Il dramma di Antigone si svolge verso la fine con un ritmo serrato, sottolineato anche dalla musica e da un crescendo di conflitti che non possono che risolversi con la morte: Antigone e il suo promesso sposo, Emone, si uccidono in una grotta, per potersi incontrare nel regno dei morti e realizzare il loro sogno di nozze; Euridice, moglie di Creonte, si suicida per il dolore per la perdita del figlio. A Creonte, re rimasto ormai solo, non resta che implorare gli dei e chiedergli una soluzione. Ma ormai è troppo tardi.

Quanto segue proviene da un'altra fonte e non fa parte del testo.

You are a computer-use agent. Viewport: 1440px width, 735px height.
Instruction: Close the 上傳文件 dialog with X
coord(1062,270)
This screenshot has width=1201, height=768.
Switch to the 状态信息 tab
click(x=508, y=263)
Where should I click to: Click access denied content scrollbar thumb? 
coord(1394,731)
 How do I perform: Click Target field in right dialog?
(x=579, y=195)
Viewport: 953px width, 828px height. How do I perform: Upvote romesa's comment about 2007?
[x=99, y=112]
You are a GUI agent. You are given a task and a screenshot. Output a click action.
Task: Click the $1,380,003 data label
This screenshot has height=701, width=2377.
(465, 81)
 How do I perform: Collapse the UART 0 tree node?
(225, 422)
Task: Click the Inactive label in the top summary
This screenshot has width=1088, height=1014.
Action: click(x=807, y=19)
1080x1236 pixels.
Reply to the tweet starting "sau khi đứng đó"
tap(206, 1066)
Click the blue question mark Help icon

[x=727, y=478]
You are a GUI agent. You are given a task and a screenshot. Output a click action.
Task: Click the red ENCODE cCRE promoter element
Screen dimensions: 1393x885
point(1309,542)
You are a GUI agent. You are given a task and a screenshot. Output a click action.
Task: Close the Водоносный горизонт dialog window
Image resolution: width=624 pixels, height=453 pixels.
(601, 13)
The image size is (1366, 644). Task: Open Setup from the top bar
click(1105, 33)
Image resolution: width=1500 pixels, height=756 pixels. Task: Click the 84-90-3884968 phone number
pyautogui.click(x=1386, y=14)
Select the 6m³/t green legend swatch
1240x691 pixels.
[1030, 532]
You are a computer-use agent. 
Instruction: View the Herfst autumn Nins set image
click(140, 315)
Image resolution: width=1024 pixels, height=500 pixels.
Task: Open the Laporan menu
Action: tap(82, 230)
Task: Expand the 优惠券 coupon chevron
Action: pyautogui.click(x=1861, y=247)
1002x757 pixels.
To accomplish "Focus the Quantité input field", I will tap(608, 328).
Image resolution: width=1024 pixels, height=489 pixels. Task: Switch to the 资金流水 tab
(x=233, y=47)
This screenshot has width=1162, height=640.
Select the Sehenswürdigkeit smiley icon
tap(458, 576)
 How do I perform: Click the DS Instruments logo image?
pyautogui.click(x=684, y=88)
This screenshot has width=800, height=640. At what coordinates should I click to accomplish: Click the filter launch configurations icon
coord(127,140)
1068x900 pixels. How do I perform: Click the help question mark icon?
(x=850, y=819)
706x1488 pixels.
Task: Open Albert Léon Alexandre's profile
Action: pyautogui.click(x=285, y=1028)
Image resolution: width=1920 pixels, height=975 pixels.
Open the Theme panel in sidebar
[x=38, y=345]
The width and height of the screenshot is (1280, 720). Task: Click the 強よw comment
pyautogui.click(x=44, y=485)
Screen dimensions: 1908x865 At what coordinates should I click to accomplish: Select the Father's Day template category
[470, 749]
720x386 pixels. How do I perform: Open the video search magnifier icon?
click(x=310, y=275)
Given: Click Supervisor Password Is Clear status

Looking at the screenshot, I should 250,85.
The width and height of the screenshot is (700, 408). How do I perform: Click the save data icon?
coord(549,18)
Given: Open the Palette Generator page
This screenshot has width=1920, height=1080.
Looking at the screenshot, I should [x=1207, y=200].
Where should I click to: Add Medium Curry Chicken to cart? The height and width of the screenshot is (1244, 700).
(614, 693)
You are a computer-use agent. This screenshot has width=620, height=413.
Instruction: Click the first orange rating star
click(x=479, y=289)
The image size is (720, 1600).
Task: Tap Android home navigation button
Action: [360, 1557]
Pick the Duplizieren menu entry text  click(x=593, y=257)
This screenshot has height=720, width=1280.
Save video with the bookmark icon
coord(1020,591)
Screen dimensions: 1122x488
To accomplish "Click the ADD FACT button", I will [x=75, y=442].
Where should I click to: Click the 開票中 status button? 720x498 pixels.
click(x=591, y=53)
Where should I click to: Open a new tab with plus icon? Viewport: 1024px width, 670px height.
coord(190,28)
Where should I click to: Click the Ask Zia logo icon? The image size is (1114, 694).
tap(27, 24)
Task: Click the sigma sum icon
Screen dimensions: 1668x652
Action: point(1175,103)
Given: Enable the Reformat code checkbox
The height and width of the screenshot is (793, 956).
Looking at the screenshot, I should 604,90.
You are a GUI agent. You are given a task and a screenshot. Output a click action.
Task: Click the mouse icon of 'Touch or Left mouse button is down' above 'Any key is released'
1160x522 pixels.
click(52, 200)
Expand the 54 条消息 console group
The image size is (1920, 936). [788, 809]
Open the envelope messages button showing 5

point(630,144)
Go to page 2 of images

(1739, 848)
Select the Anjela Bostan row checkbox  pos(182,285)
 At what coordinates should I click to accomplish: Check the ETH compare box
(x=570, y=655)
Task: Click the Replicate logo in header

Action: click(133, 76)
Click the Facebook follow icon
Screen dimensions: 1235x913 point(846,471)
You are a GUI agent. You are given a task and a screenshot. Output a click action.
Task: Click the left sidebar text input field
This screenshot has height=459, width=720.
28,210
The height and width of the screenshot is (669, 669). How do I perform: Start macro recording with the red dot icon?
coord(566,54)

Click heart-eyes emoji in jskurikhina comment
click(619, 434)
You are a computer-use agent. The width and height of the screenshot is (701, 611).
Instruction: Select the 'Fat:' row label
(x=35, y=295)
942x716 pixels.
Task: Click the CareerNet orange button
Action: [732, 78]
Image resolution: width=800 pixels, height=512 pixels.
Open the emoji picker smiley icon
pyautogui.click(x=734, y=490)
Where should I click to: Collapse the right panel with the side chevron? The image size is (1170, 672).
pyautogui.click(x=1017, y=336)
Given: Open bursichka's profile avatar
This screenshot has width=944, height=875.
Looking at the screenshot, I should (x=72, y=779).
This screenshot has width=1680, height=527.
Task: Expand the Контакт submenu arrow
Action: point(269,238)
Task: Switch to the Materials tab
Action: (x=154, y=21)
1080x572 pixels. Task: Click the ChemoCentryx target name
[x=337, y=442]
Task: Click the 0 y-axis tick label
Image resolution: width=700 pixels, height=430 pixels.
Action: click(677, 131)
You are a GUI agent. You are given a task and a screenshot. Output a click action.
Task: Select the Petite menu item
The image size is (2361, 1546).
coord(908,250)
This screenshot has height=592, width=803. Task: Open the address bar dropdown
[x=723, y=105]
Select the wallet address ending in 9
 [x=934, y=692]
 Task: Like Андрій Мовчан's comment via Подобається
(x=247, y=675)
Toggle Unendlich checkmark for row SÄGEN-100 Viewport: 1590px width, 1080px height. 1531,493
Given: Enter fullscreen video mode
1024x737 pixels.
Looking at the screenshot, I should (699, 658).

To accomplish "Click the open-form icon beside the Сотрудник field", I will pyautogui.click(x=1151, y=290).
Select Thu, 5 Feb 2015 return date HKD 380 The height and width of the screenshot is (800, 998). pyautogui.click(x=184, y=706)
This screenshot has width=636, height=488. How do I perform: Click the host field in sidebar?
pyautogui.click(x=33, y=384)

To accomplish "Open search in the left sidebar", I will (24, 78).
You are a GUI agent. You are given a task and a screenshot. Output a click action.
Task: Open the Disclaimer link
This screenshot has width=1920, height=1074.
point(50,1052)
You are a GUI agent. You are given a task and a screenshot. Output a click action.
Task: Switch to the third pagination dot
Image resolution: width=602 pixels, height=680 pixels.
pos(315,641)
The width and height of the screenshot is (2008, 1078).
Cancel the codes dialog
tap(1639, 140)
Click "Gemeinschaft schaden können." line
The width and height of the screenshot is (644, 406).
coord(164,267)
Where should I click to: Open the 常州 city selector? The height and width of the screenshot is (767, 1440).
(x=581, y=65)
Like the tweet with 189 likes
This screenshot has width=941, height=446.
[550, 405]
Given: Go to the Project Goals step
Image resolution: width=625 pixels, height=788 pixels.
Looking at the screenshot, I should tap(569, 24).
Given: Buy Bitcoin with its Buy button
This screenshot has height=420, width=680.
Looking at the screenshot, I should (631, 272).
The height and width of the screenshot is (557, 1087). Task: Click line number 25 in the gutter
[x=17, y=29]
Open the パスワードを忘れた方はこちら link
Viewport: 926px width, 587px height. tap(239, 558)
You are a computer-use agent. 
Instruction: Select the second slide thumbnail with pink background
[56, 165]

Alla fine però, un albero cresce sopra il cumulo di terra che adesso protegge anche Antigone, Emone ed Euridice, simbolo forse di una nuova speranza di vita che avviene in primis attraverso una presa di posizione politica.

Il messaggio politico dell’Antigone sofoclea è particolarmente importante se si considera anche la storia recente della compagnia Atir, da due anni orfana della sua casa, il Teatro Ringhiera. Scrive Serena Sinigaglia, direttrice della compagnia e protagonista dello spettacolo:

Antigone perché racchiude dentro di sé tutto il dolore, tutta la contraddizione, tutte le domande (e le speranze) che si sono riversate su di noi all’indomani della decisione comunale di chiudere il Teatro Ringhiera. Era come trovarsi di fronte al corpo di Polinice. Un teatro viene chiuso per ragioni di sicurezza: ma un teatro chiuso è un “corpo” morto abbandonato al degrado del tempo.

Il teatro e la regia si riappropriano qui del loro ruolo politico. L’auspicio è che ogni teatro sia una piccola Antigone del panorama culturale odierno.